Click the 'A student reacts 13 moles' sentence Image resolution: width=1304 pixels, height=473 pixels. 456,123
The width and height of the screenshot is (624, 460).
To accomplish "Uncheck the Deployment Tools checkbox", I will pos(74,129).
...
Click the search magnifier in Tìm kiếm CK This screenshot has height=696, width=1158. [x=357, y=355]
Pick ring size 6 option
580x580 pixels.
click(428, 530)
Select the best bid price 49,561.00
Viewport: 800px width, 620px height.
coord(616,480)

**What is needed**. Look through the entries above and say how many lines contain "screenshot", giving nothing but the number.

**Completed exercise**. 2